Вскоре после этого появилась и Стана.

– Отпустила на полчаса. Так что, бегом за мной, – быстро проговорила она и рысцой припустила к ближайшему телепорту. Захария с Ирией еле поспевали за длинноногой девицей.

Через минуту они уже стояли в самом центре «развала». «Развалом» назывался стихийный рынок, собиравшийся раз в неделю по воскресеньям. Большое количество народа на рынке еще не значило, что торговля шла бойко. Здесь собирались, в основном люди пожилого возраста и не столько для того, чтобы продать или купить что-нибудь, сколько для общения между собой. Некоторые из завсегдатаев ходили сюда как на работу, продавая по десять лет один и тот же старый медный чайник. Большинство «продавцов» и «покупателей» знали друг друга, если не по имени, то уж точно в лицо. Товар в основном был копеечный и никчемный, основная функция которого заключалась в том, чтобы служить предлогом для какой-нибудь беседы. Покрутив головой, Стана, с чутьем, известным только ей одной, уверенно начала лавировать в узких проходах между рядами торгующих. «Сладкая парочка» едва поспевала за ней. Однако долго плутать нашим путникам не пришлось. Довольно быстро они вышли к цели своего поиска. Маленькая, седенькая, благообразная старушка, сидела почти с края одного из рядов, на складном стульчике и вела неспешную беседу о чем-то с одной из своих товарок, расположившихся рядом. Ведя разговор, она не на мгновенье не прерывала свое очередное рукоделье, творимое ею тут же мелькающими с поразительной скоростью спицами.

– Баба Маша! – обратилась Стана к пожилой женщине. – Я к тебе клиентов привела, у тебя есть сегодня что-нибудь?

Старушка подняла глаза кверху и приветливо заулыбалась:

– Здравствуй, Станушка! Как не найтись?! Завсегда, что-нибудь, да найдется. – и уже обращаясь к покупателям. – Здравствуйте, люди добрые! Чем же я могу вас порадовать?!

Глядя ей в глаза, Захария удивился. На круглом и морщинистом личике старушки, больше похожем на кору старого дерева или печеное яблоко, яркой голубизной светились молодые глаза. Обычно у людей в преклонном возрасте глаза становятся бесцветными и мутноватыми, эти же напротив, настолько неестественно смотрелись на общем фоне, что Захария, как зачарованный кролик, не мог отвести от них своего взгляда. Неловкая пауза, грозила затянуться до неприличия, если бы находчивая Ирия не пихнула его локтем в живот. Икнув от неожиданности и клацнув при этом зубами, чем вызвал у окружающих невольные улыбки, Захар очнулся:

– Ой, простите, бабушка, засмотрелся на вас! – искренне признался он, и та еще больше расцвела в своей доброй улыбке.

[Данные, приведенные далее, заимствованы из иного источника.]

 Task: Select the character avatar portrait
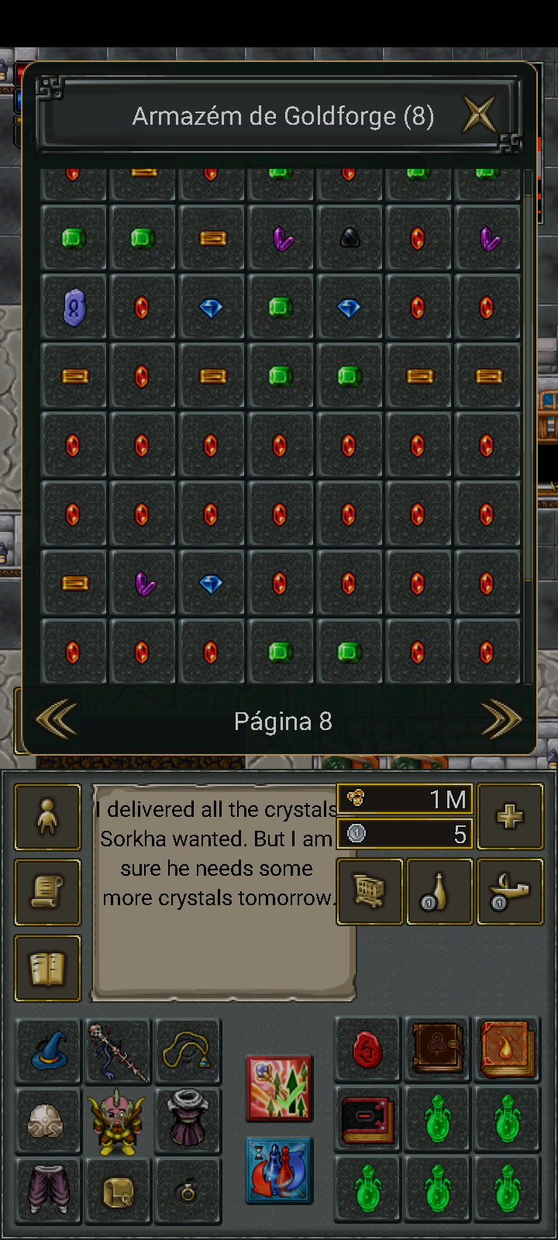point(117,1121)
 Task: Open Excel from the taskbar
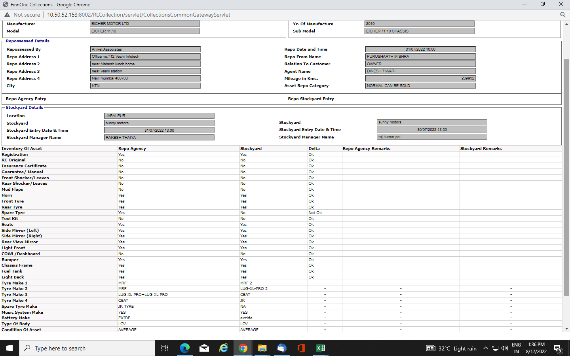[320, 348]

– Что, неуж хороша, старая?! – с долей женского кокетства спросила она.

– Да! Сдается мне, что немало парней, в свое время, побегало за такими глазами?! – опять не стал лукавить ангел.

Бабка, в свою очередь, внимательно посмотрела на него и опять улыбнулась, только на этот раз с примесью какой-то грусти, видимо вспоминая юные года.

– Да, было, чего уж скрывать? А ить, как я погляжу, ты-то тоже вроде уж не молоденек? С тысчонку, небось, наберется?

– Больше, бабуль, гораздо больше.

– Ну, ин, ладно, тадысь. Чего взыскуешь, старче?!

Захария на эти слова, лишь усмехнулся, а Ирия, стоявшая рядом и слушавшая разговор, недовольно хрюкнула.

– Да, вот увидели у Станы, мотнул он в сторону притихшей цыганки, – ваше изделие и захотелось мне приобрести такой же платок. Есть у вас еще такие?

– Есть, милок, есть, – ответила она и, сложив спицы, полезла в небольшой ящичек, служащий ей одновременно столиком, на котором были разложены носки, варежки, шарфы и шапки. Из него она достала сверток, который на поверку оказался большим белым сплошь ажурным платком, настолько мягким, пушистым и невесомым, что его не хотелось даже выпускать из рук.

– Оренбургский? – со знанием дела спросил Захария

– Самый, что ни на есть! – согласилась бабка и тут же обратилась к Стане. – Дай колечко.

Та послушно и без разговоров сняла с безымянного пальца обручальное кольцо и протянула старушке. Взяв кольцо, баба Маша быстро и без всяких усилий протянула платок через кольцо. Затем отдала кольцо хозяйке, а платок потенциальному покупателю.

– Почем, бабушка, отдадите? – бережно сворачивая платок, спросил Захария.

– Да уж и не знаю… Сызмальства не приучена торговаться. Сколько не жалко, то и ладно будет, – развела она руками.

– Бабушка! – вмешалась в разговор Стана, – Ну, сколько можно вас учить торговать правильно! Надо же уметь ценить свой труд, вон какие мозоли на пальцах!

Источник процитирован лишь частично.